If wealthy families are not angel investors in L. American, who are?  Besides the normal cast of characters like other entrepreneurs and accelerators, I have two specific suggestions for you:

1. Seek capital from general partners and senior managers of private equity (PE) funds investing in your country, not money from the funds they work for.

I met such guys from international, regional and Peru-specific funds with offices in Lima, Bogota, Buenos Aires and San Paulo.  These general partners have the personal cash and net worth to invest as angels or in angel syndicates.  They possess the skills and experiences to make such investments and manage a small portfolio + access co-investment networks.  Some of these angel investments will ‘grow up’ to be investment opportunities for their PE funds.

Yet when I asked these PE managers how many seed investments they made in emerging growth SMEs, their answer was none—because entrepreneurs had not approached them & entrepreneurial support organizations like accelerators and incubators had not engaged them!?

2. Corporations—and I don’t mean attempting to convince corporates to create internal venture funds as multinationals like Intel, Siemens, Shell Oil, etc., have done. 

Instead create business models which support the industry restructuring efforts of domestic corporates. Let me give you an example.
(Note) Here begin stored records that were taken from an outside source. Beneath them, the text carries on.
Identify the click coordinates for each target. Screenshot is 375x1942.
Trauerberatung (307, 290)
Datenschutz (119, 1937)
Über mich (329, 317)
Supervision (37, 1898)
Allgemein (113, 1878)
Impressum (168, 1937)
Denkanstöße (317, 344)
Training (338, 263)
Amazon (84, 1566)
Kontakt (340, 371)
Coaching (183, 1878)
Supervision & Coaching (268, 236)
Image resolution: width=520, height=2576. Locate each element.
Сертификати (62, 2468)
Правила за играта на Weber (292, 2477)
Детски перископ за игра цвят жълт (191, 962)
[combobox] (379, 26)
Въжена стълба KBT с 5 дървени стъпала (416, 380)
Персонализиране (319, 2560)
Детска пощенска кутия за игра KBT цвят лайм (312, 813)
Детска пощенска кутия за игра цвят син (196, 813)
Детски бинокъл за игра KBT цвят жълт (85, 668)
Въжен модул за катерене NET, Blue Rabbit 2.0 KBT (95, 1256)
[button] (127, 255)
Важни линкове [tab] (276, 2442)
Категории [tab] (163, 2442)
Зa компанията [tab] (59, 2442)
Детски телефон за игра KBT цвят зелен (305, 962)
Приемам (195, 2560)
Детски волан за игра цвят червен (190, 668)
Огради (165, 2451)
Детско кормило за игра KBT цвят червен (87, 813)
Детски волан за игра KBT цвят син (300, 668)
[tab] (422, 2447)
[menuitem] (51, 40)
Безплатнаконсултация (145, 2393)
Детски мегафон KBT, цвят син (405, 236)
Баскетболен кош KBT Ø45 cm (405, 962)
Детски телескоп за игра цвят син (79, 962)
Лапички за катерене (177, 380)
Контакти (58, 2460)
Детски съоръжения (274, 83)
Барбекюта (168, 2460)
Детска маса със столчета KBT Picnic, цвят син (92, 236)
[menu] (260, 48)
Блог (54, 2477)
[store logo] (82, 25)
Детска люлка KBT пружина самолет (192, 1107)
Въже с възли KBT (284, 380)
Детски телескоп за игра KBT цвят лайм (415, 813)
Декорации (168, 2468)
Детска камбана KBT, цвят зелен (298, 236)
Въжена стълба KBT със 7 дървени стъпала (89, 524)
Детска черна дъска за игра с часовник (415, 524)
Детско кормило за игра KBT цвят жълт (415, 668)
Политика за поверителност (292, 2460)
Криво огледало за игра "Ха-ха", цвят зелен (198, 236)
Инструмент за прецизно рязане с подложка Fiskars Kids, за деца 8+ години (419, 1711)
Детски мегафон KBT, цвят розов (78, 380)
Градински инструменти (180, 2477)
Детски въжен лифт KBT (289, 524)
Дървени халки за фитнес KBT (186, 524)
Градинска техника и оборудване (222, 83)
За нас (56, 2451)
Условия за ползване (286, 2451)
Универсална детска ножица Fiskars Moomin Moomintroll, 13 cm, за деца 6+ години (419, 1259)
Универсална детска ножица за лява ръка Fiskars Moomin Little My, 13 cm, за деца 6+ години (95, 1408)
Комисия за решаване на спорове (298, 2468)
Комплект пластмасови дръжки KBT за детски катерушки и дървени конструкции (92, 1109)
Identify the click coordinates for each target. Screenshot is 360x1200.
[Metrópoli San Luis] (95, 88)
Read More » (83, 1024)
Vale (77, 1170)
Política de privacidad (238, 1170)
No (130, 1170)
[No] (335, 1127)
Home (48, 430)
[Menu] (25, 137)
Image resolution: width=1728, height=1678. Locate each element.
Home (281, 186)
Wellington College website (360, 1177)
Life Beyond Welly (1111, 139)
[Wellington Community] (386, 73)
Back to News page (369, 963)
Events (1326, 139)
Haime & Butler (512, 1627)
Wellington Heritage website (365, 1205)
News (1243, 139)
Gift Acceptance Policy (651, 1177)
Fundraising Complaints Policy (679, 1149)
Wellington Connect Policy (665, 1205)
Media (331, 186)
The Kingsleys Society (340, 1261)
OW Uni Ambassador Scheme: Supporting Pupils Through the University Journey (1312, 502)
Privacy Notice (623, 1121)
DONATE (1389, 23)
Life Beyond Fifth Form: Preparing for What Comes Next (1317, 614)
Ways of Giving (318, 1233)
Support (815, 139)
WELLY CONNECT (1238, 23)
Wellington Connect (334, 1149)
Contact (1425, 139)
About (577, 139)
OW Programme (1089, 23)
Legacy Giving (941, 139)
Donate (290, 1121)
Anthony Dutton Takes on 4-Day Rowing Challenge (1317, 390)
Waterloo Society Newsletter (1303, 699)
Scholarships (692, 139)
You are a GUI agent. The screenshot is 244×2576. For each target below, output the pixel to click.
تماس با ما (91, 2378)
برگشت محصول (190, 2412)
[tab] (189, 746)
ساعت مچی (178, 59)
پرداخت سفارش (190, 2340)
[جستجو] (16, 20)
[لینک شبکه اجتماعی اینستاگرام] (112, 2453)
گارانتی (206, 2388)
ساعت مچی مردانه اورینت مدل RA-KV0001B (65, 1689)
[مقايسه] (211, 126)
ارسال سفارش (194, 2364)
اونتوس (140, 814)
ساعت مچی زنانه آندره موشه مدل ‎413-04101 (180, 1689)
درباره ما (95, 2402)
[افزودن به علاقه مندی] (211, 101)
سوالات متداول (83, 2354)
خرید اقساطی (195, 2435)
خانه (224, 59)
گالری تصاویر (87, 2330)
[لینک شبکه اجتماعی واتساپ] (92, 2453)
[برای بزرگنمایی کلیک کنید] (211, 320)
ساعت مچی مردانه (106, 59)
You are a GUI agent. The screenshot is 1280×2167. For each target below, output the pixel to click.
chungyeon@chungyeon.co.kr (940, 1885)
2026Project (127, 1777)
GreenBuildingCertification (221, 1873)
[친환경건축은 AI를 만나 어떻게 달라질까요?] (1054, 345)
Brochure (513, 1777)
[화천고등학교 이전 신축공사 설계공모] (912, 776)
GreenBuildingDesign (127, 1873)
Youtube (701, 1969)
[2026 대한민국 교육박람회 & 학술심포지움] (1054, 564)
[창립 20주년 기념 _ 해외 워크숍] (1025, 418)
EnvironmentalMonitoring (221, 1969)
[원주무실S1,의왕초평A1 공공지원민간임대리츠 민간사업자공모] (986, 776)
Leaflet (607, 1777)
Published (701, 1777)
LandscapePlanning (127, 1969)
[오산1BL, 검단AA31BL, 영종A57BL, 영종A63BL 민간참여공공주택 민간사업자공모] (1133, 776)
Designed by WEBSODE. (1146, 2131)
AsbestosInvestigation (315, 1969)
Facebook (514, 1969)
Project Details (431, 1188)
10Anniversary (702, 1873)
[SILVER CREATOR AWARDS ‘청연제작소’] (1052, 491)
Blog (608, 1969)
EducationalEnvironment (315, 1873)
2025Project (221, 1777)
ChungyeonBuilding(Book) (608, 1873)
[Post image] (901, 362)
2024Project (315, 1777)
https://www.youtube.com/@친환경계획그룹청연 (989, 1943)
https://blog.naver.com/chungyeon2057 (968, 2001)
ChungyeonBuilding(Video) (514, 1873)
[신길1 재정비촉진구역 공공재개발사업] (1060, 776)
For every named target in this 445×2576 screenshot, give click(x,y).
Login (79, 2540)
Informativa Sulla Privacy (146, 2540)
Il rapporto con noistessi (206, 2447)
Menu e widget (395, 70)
Peruvian insurance companies are purchasing hospitals and clinics—a counter intuitive strategic initiative to their core business. Yet these insurers are doing so to improve the delivery and quality of health care services to citizens in Peru—a logical and rational strategy to reduce health care claims—thereby increasing profits of insurers. Certainly much of the innovation implemented to accomplish this objective will be foreign tech purchased from giants like General Electric, Siemens and Philips as examples.  But plenty of room exists for Peruvian entrepreneurs to clone & localize health care business models from the West & the East + innovate new solutions for the genetic specifics of Peruvian citizens.


Plenty of domestic $$ exists to finance all the innovation and entrepreneurs in all developing countries.  Domestic wealth has more intense personal interests vs. other sources of capital in alleviating poverty, creating jobs/new wealth in the local economy. And families make investment decisions faster vs. alternative sources of money.

Yet they are as frustrated as you arehaving the capital to invest for impact, but not presented with the right venture, investment and tech business models required to open their pocketbookssolutions which must match their behavior to risk.